Beginning with Connor’s initial battery of optimization and troubleshooting experiments, a finely-tuned plate-based CycIF (p-CycIF) workflow was established and applied to the cardiomyocytes. By exploring how particular biomarkers clustered over time and dose at a single-cell resolution, Connor helped reveal which epitopes are indicative of cardiotox at the mechanistic and signaling-pathway level. The hope is to predict cardiotox when these TKIs are used in cancer patients and to offer combination therapies that may alleviate unwanted cardiotox.

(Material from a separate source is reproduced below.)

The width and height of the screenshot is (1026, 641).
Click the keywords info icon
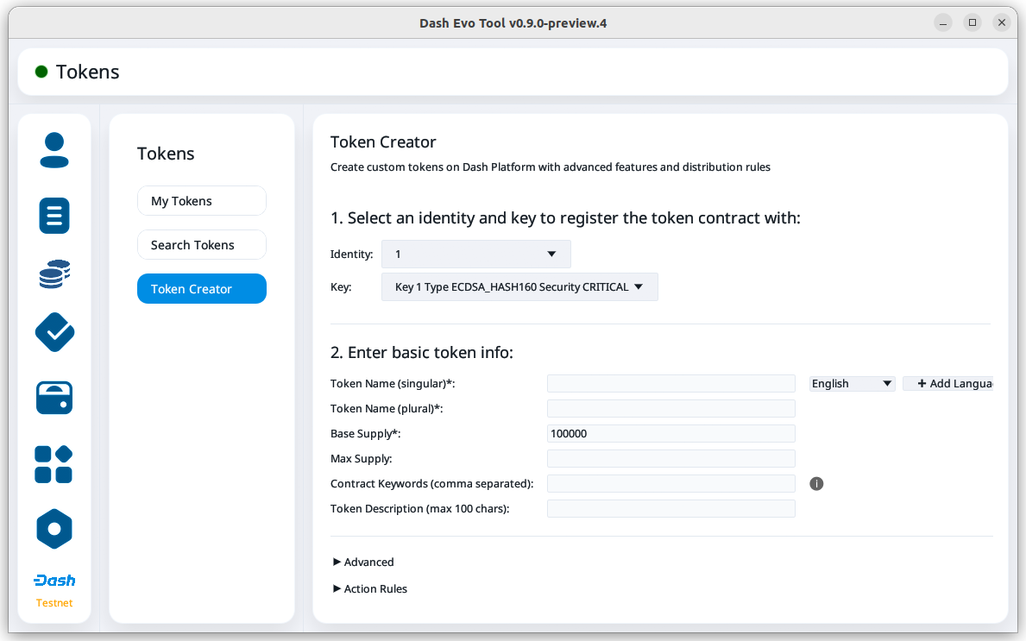816,484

Connor’s assay development tested over 160 directly conjugated and unconjugated antibodies that serve as the foundation for an open-source, real-time antibody validation database. As the most experienced in plate-based CycIF assays and as a cog in HiTS’ matrixed research group, Connor contributes to many projects allowing for the addition of a multitude of antibodies to the database. By tracking different experimental conditions amongst collaborators, this resource serves as a starting point for any CycIF assay. Since the genesis of this resource, Connor has expanded his antibody validation efforts to include 200+ antibodies in seven different cell lines. Antibody validation remains a continuous effort that a multitude of individuals contribute towards. Spearheaded by Connor, the goal is to create a simplistic database through which a researcher can precisely pinpoint which antibodies worked in particular cell types and drug conditions.

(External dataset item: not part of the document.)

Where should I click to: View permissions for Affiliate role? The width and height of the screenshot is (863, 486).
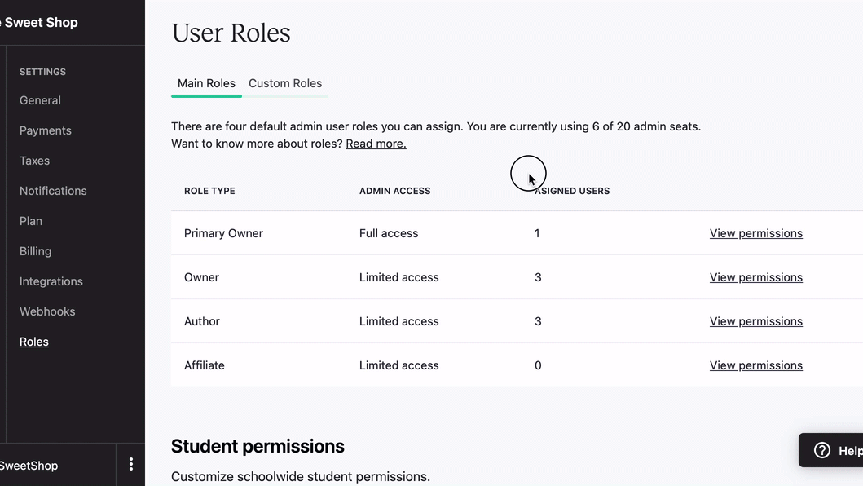coord(755,365)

Following the application of p-CycIF to cardiomyocytes, Connor has been responsible for technical development and optimization of the p-CycIF workflow. Recently he has begun to further multiplex the high-dimensionality of the assay by incorporating commercially available reagents into the protocol, such as Thermo’s Zenon-labeling. By matching species and isotype, one is able to label unconjugated antibodies with whichever fluorophore is available for that particular species, allowing multiple antibodies of the same species to be tested in the same cycle as long as the isotypes and fluorophore of the antibody are distinct. Furthermore, Connor has optimized the incorporation of an Edu-label into p-CycIF through “click-chemistry” which allows the tracking of cells’ progression through the cell cycle. While EdU can only be used in the last cycle of CycIF, it produces a strong signal that makes gating cells in the G1, S, and G2 cell-cycle phases feasible. Connor has also optimized and incorporated MitoTracker dyes staining which serves as a vital stain to gauge cell health before CycIF experiments begin. With the addition of a Hoechst nuclear stain, it and MitoTracker can be effectively used to visualize cell integrity before subjecting cells to a biomarker panel of cyclic staining. Connor has also tested and quantified cell loss, bleaching intensity and signal decay of over 10 fluorophores, as well as which dilutions of antibodies work best in particular conditions/cell types.

More recently, Connor has been trained in tissue CycIF (t-CycIF), working with different tissue types provided by collaborating clinicians. Like with plate-CycIF, Connor has re-worked the way in which we perform tissue CycIF assays by creating a clean and concise protocol. For all CycIF assays, be it tissue or plate-based, researchers need to understand the best imaging conditions they can employ to extract the most meaningful information from their experiment. With the help of Connor's protocols and the image analysis team in HiTS, the pipeline through which we can multi-plex experiments has grown greatly since Connor has joined the CycIF research team.

Connor works tirelessly on establishing a standardized protocol for all cyclic immunofluorescence assays from initial experimental design to image registration and processing. By refining the current CycIF protocols down to the most minute details, Connor has streamlined the ways in which we perform high-throughput plate-based microscopy across multiple systems in HiTS. If you would like to perform a CycIF experiment or have specific questions as to how to best proceed, email him at: connor_jacobson@hms.harvard.edu

With a degree in Neuroscience, Connor is interested in further exploring academic research, namely in the fields of immune-oncology and neuro-oncology in hopes of one day transitioning to the pharmaceutical industry.